Logging: The EFK Stack

In a traditional VM environment, logs are written to /var/log/app.log and rotate daily. In Kubernetes, Pods are ephemeral. If a Pod crashes and is restarted, its logs are lost forever unless you ship them somewhere else.

[!IMPORTANT] The EFK Stack is the standard open-source solution:

  • Elasticsearch: Stores and indexes logs.
  • Fluentd (or Fluent Bit): Collects and ships logs.
  • Kibana: Visualizes logs.

1. The Architecture: Node-Level Logging

The most common pattern is DaemonSet Logging.

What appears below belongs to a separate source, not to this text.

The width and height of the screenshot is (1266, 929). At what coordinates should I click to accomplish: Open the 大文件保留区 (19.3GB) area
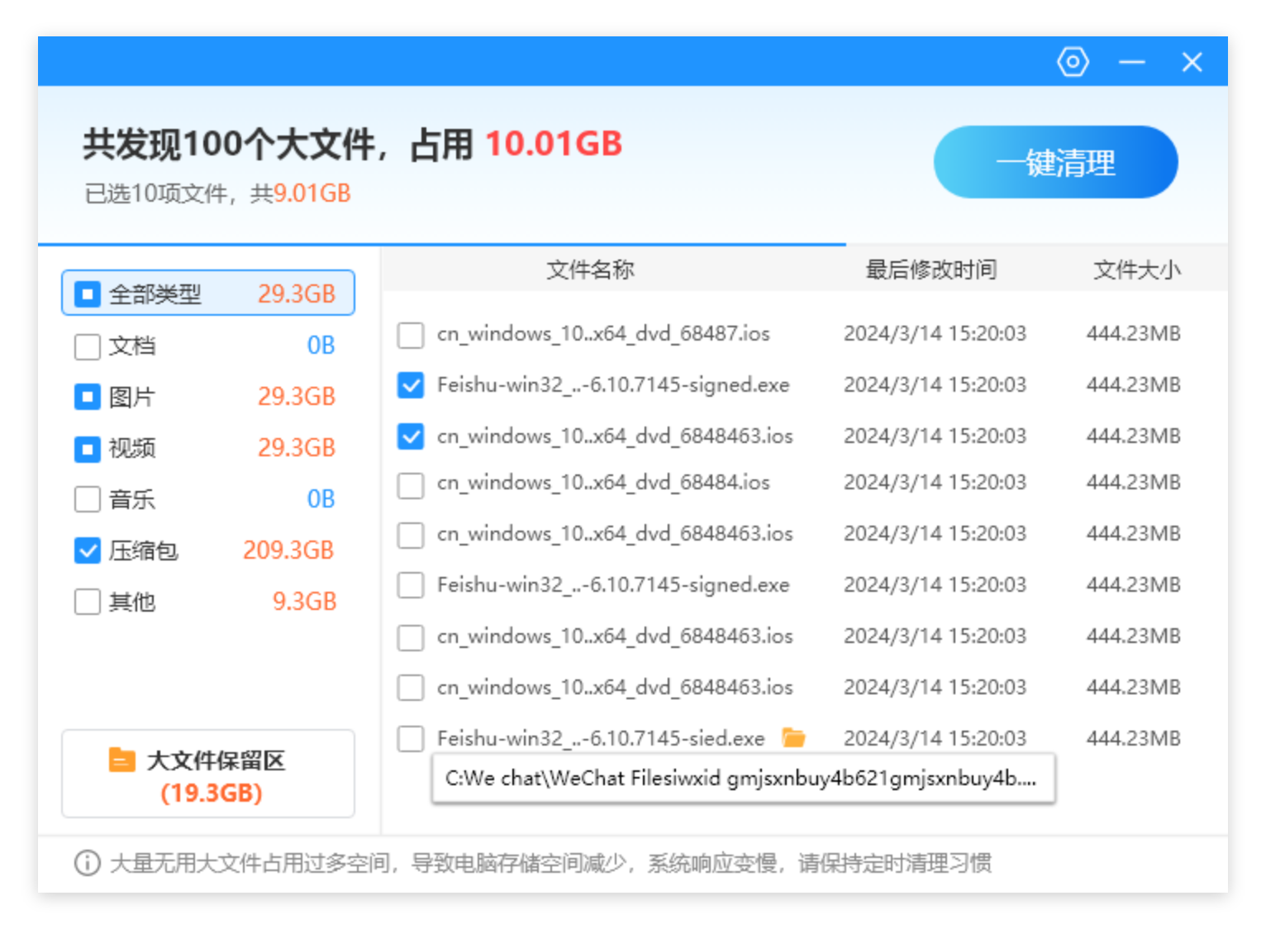pos(208,774)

  1. Application: Writes logs to stdout / stderr.
  2. Docker/Containerd: Captures these streams and writes to /var/log/containers/*.log on the Node.
  3. Fluentd: Runs as a DaemonSet (one per Node), tails these files, parses them, and sends them to Elasticsearch.

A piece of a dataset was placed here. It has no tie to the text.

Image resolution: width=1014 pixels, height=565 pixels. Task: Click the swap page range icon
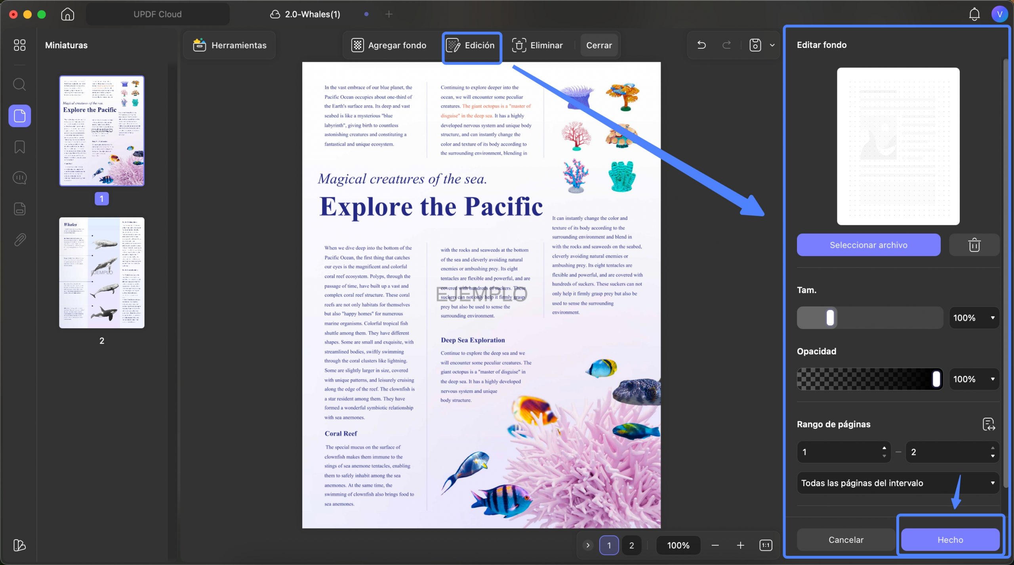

2. Structured Logging (JSON)

If your app logs plain text: 2023-10-27 10:00:00 INFO User logged in id=123

Elasticsearch treats this as a single string. Searching for user_id: 123 is hard.

If your app logs JSON: {"timestamp": "2023-10-27T10:00:00Z", "level": "INFO", "message": "User logged in", "user_id": 123}

Elasticsearch indexes user_id as a field. You can now filter, aggregate, and visualize efficiently.

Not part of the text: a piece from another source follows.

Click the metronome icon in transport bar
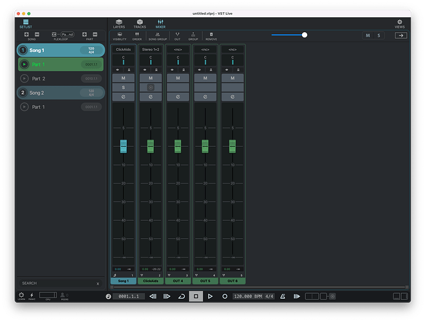The image size is (425, 322). pos(281,296)
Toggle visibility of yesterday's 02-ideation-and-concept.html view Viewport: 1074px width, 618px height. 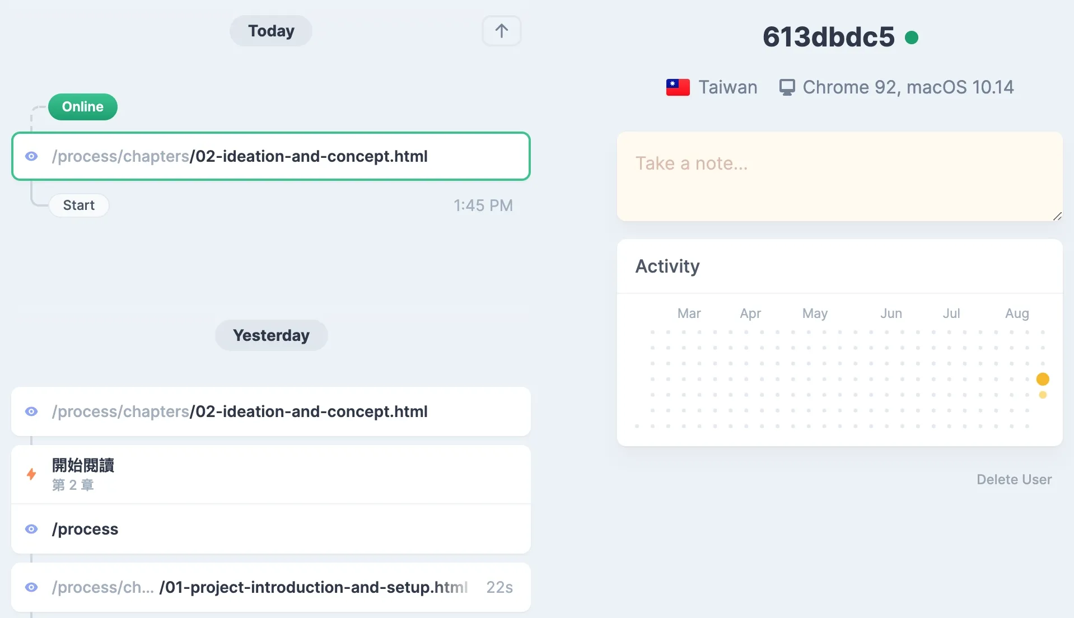click(x=31, y=411)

3. Interactive: The Log Pipeline

Visualize how a raw log line is transformed by Fluentd filters into a structured document.

1. Raw Log (stdout)

[2023-10-27 14:00:00] [INFO] Request processed in 45ms

2. Fluentd Parser (Regex)

/^\[(?<time>[^\]]*)\] \[(?<level>[^\]]*)\] (?<msg>.*)$/

3. Elasticsearch Doc (JSON)

(Waiting for parser...)

4. Structured Logging Code Examples

Ideally, your application should output JSON directly, skipping the complex regex parsing step.

Go (Using Zap)

Uber’s Zap logger is high-performance and structured.

import "go.uber.org/zap"

func main() {
  logger, _ := zap.NewProduction()
  defer logger.Sync()

  // Key-Value pairs become JSON fields
  logger.Info("failed to fetch URL",
    zap.String("url", "http://example.com"),
    zap.Int("attempt", 3),
    zap.Duration("backoff", time.Second),
  )
}
// Output: {"level":"info","ts":159493,"msg":"failed to fetch URL","url":"http://example.com","attempt":3,"backoff":1}

Java (Using Logback + LogstashEncoder)

Add logstash-logback-encoder to your pom.xml.

<configuration>
  <appender name="CONSOLE" class="ch.qos.logback.core.ConsoleAppender">
    <encoder class="net.logstash.logback.encoder.LogstashEncoder"/>
  </appender>
</configuration>
import org.slf4j.Logger;
import org.slf4j.LoggerFactory;
import static net.logstash.logback.argument.StructuredArguments.kv;

public class MyService {
  private static final Logger logger = LoggerFactory.getLogger(MyService.class);

  public void process(String userId) {
    logger.info("Processing user", kv("user_id", userId), kv("status", "active"));
  }
}
// Output: {"@timestamp":"...","message":"Processing user","user_id":"123","status":"active",...}

5. DaemonSet vs. Sidecar

Strategy DaemonSet Sidecar
Concept One agent per Node One agent per Pod
Resource Usage Low (Shared) High (Duplicated)
Complexity Simple (Standard) Complex (Manifest changes)
Use Case Standard stdout logs Legacy apps writing to files on disk

6. Summary

  • Centralize: Never rely on kubectl logs. Ship them to Elasticsearch.
  • Structure: Log in JSON to make logs queryable.
  • DaemonSet: Use Fluentd/Fluent Bit as a DaemonSet to collect logs efficiently from all pods on a node.